Again in February of 2019, we wrote about a sort of humanoid robot thing (?) under development at Caltech, called Leonardo. LEO combines light-weight bipedal legs with torso-mounted thrusters highly effective sufficient to carry your entire robotic off the bottom, which might handily care for on-ground dynamic balancing whereas additionally enabling some slick aerial maneuvers.

In a paper revealed at the moment in Science Robotics, the Caltech researchers get us caught up on what they’ve been doing with LEO for the past several years, and it may well now skateboard, slackline, and make dainty airborne hops with exceptionally elegant landings.


These heels!
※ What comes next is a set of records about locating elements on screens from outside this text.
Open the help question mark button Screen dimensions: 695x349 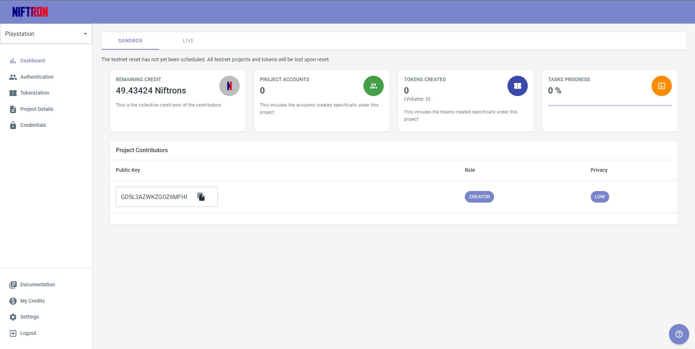tap(679, 334)
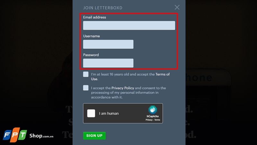Focus the Username input field
The height and width of the screenshot is (145, 257).
point(108,44)
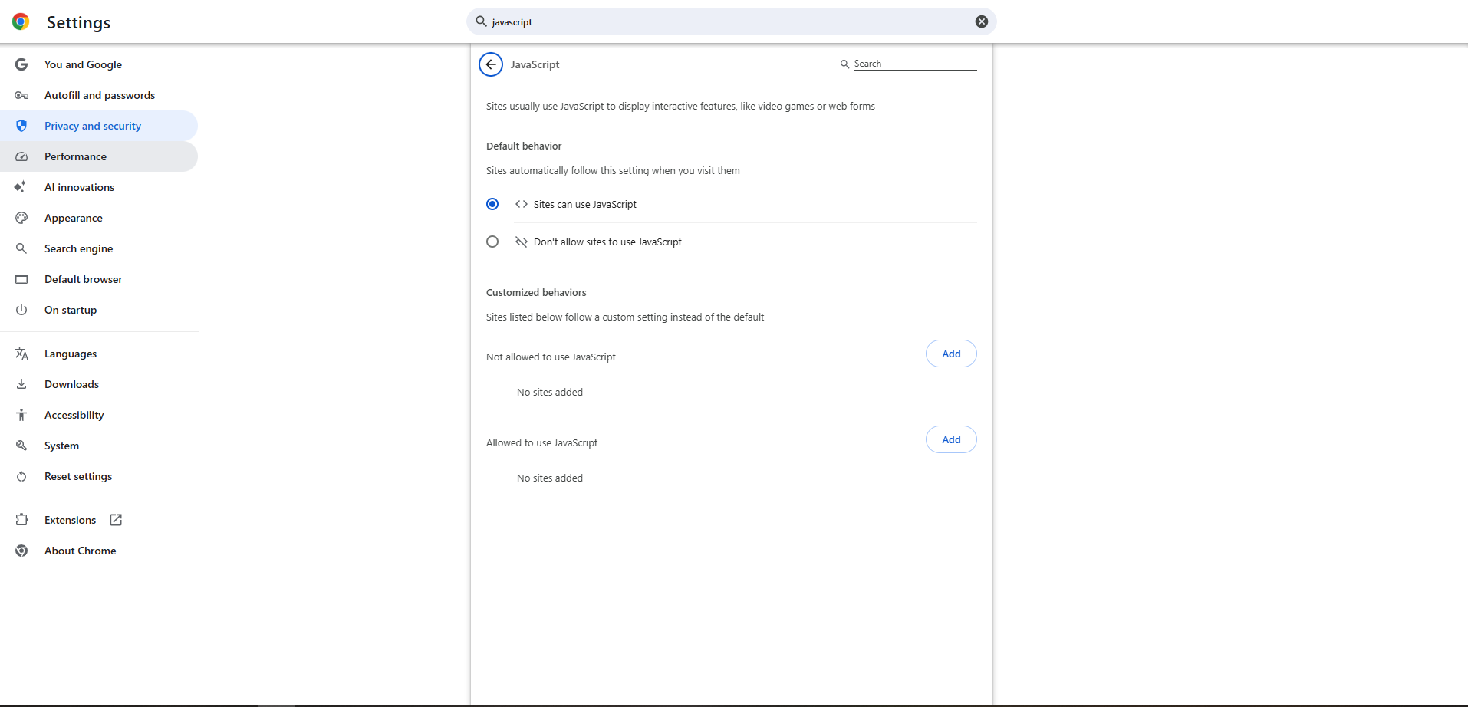Click the Performance speedometer icon
This screenshot has width=1468, height=707.
point(21,156)
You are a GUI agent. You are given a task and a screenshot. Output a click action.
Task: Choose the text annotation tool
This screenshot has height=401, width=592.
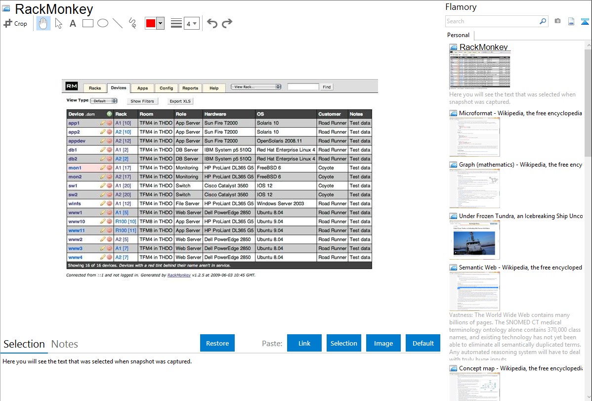pos(73,23)
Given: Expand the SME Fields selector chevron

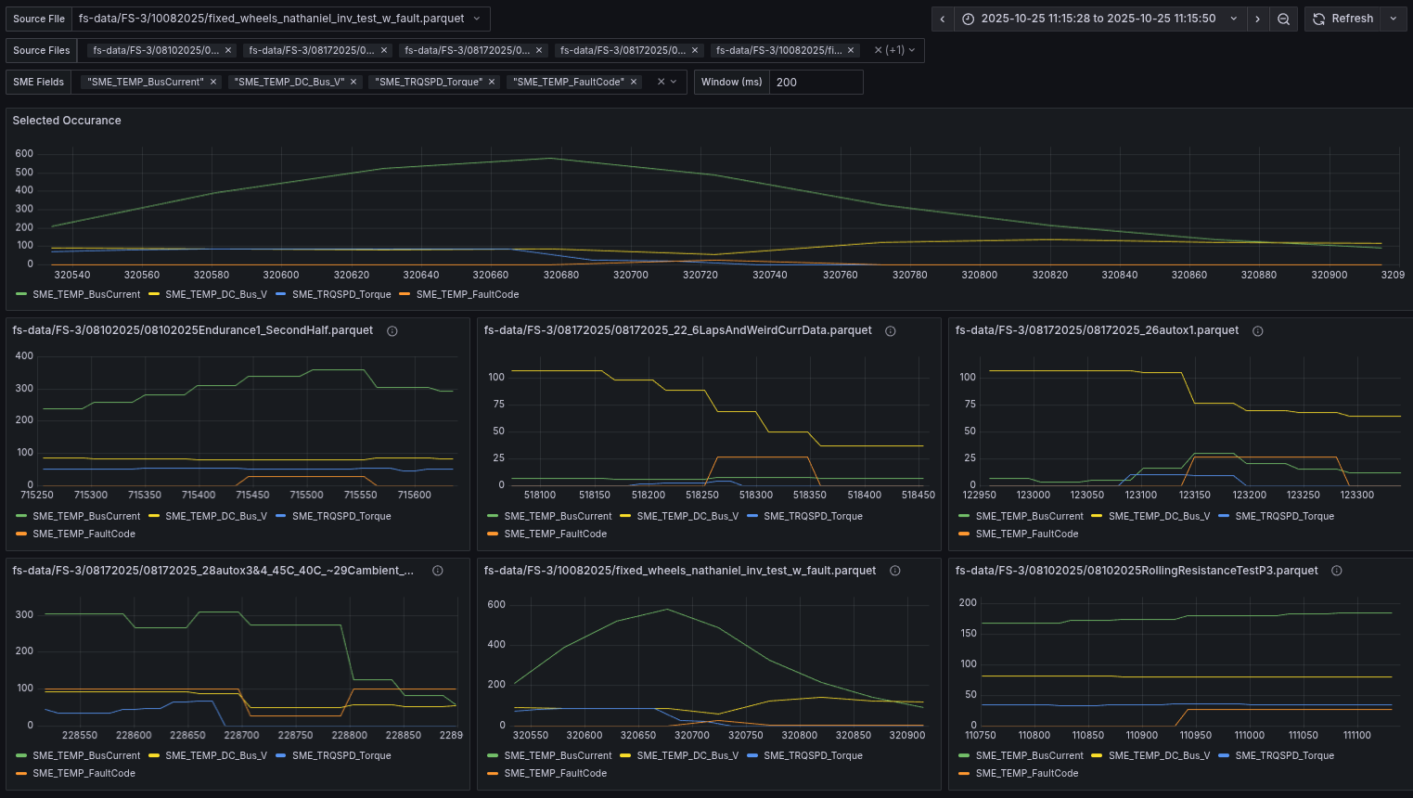Looking at the screenshot, I should [x=674, y=82].
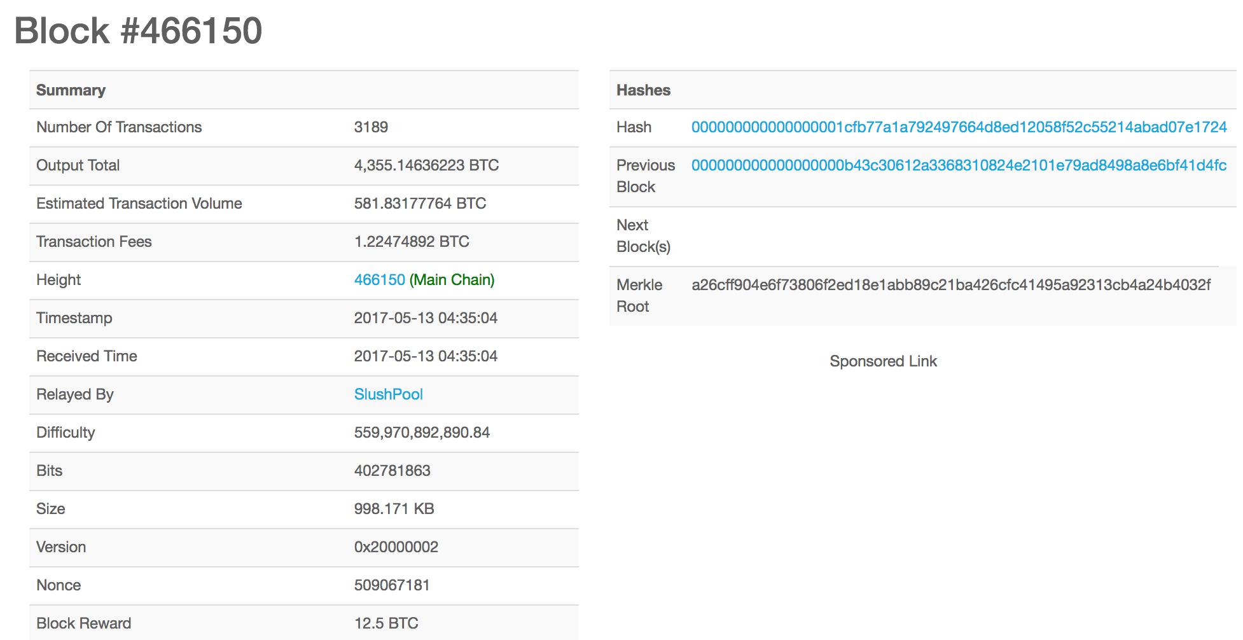Click the Size value 998.171 KB
This screenshot has height=640, width=1243.
pyautogui.click(x=394, y=509)
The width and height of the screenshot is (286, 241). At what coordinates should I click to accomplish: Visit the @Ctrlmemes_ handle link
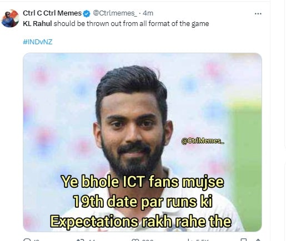click(x=115, y=13)
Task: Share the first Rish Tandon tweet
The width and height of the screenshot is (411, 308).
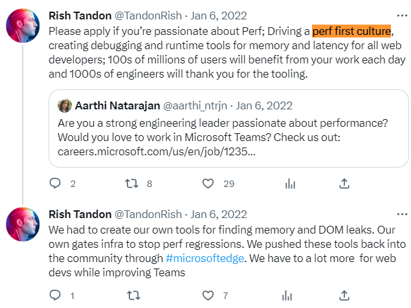Action: click(344, 184)
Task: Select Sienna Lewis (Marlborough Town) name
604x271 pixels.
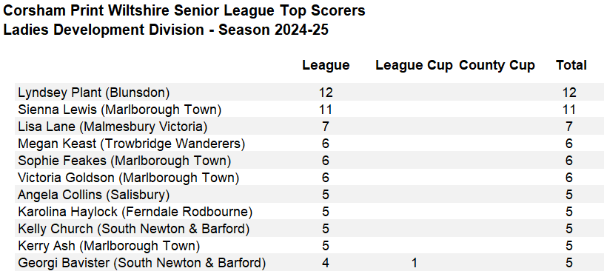Action: point(120,110)
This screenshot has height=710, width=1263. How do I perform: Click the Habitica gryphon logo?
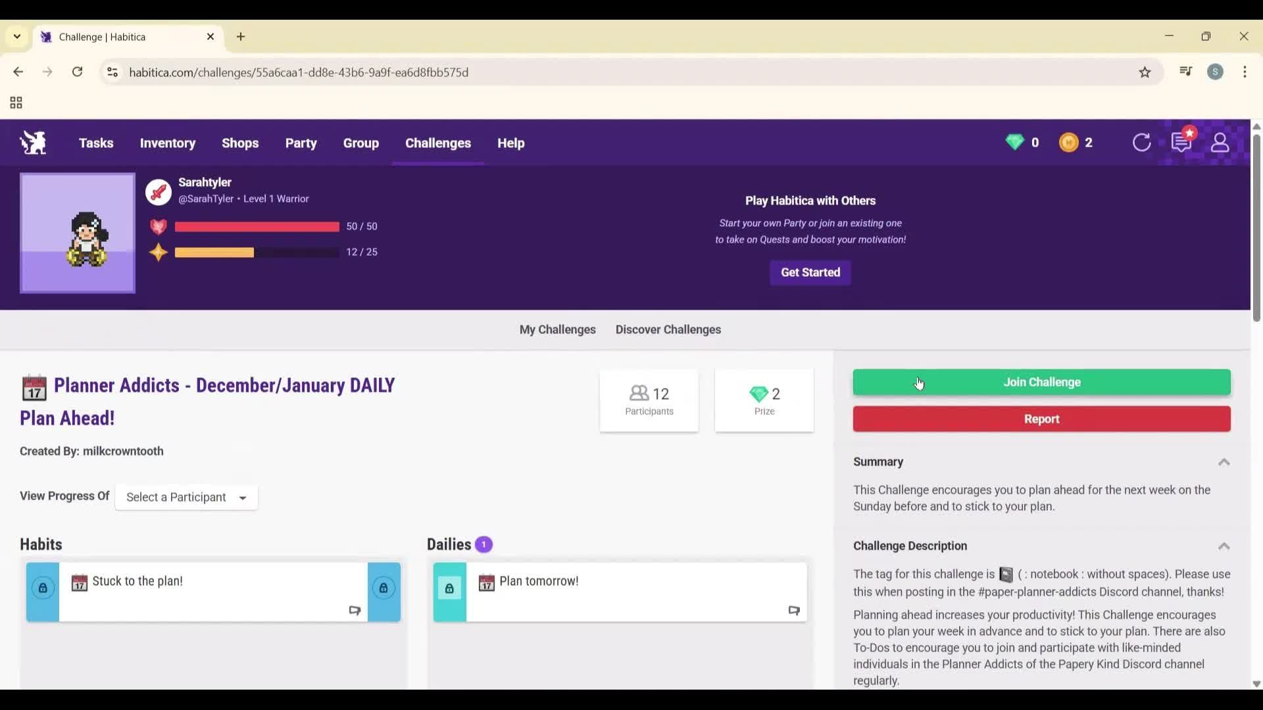(x=33, y=143)
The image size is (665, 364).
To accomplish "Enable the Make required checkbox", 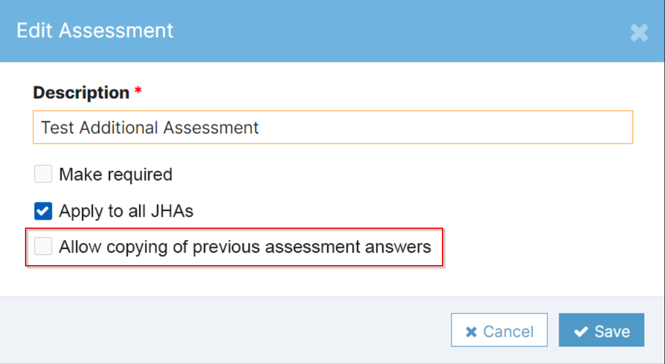I will pos(42,174).
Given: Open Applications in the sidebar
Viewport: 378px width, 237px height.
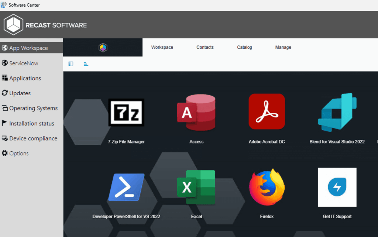Looking at the screenshot, I should coord(25,78).
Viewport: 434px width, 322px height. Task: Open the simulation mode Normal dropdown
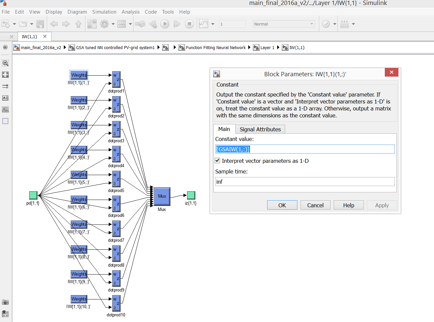pyautogui.click(x=283, y=24)
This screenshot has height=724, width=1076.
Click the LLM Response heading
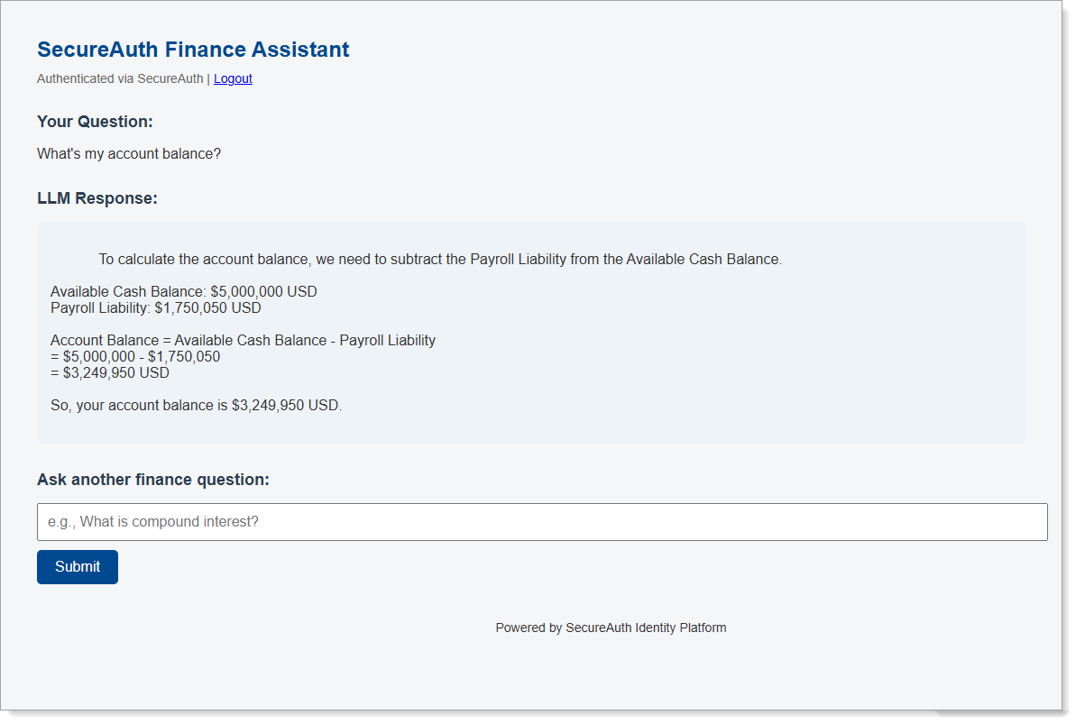click(x=98, y=197)
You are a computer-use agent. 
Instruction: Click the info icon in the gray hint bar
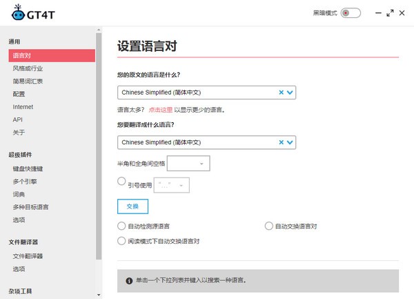pyautogui.click(x=128, y=281)
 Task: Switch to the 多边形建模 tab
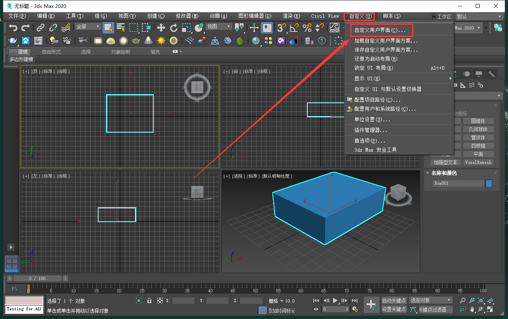point(21,59)
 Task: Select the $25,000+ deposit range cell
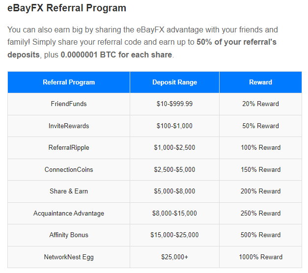(x=174, y=257)
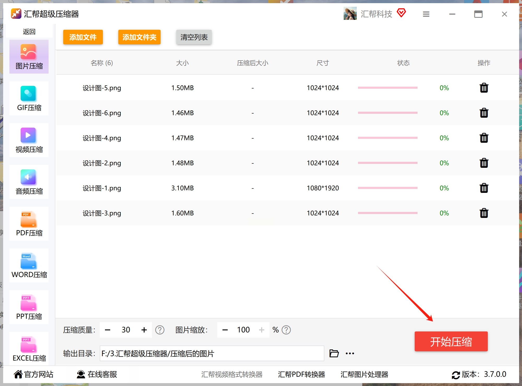Increase 压缩质量 with plus button
The image size is (522, 386).
(144, 330)
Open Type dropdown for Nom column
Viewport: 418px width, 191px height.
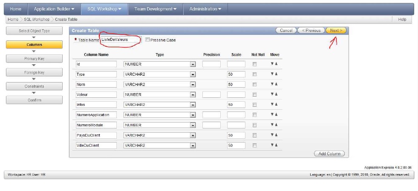click(x=193, y=85)
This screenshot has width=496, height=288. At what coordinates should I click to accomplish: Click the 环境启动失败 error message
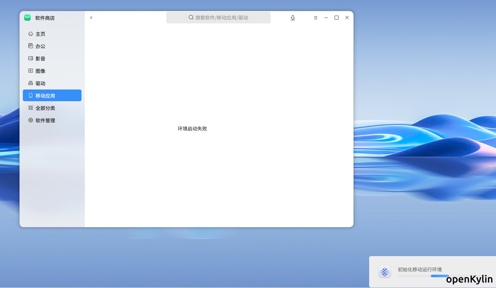192,129
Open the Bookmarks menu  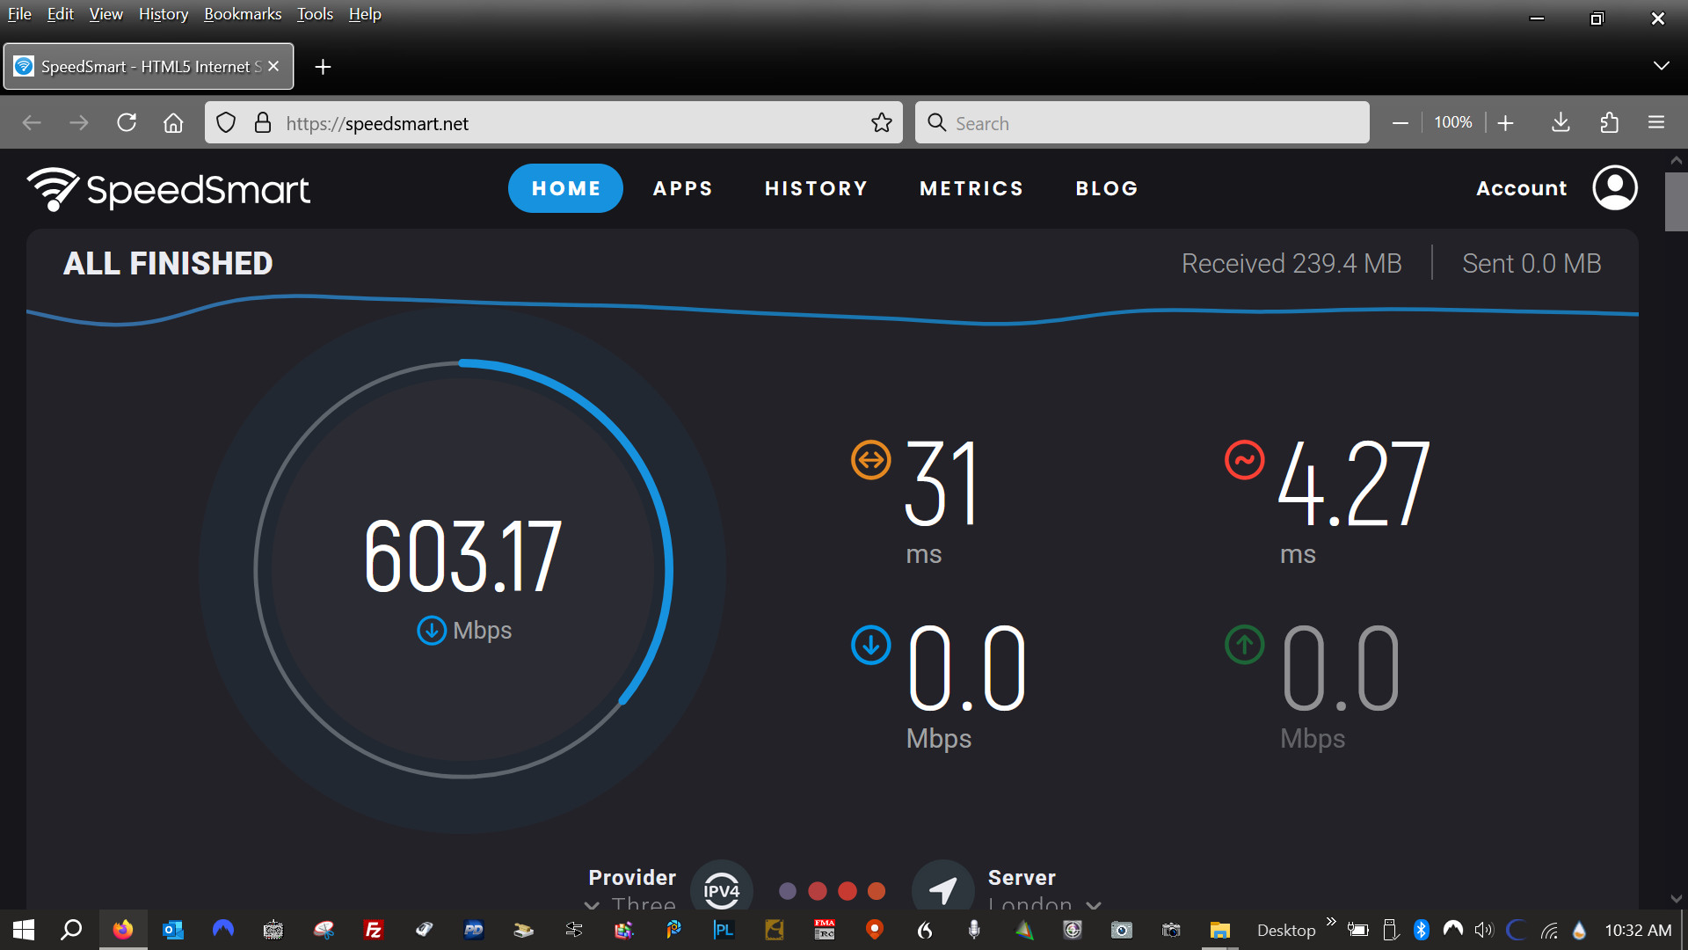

Looks as if an actual sponsorship alternative, proper?

The model of LEO you see right here is considerably completely different from the model we first met two years in the past. Most significantly, whereas “Leonardo” used to face for “LEg ON Aerial Robotic DrOne,” it now stands for “LEgs ONboARD drOne,” which often is the first even reasonably profitable re-backronym I’ve ever seen. In any other case, the robotic has been utterly redesigned, with the model you see right here sharing zero components in {hardware} or software program with the 2019 model. We’re informed that the previous robotic, and I am quoting from the researchers right here, “sadly by no means labored,” within the sense that it was way more restricted than the brand new one—the previous design had promise, however it could not actually stroll and the thrusters had been solely helpful for leaping augmentation versus sustained flight.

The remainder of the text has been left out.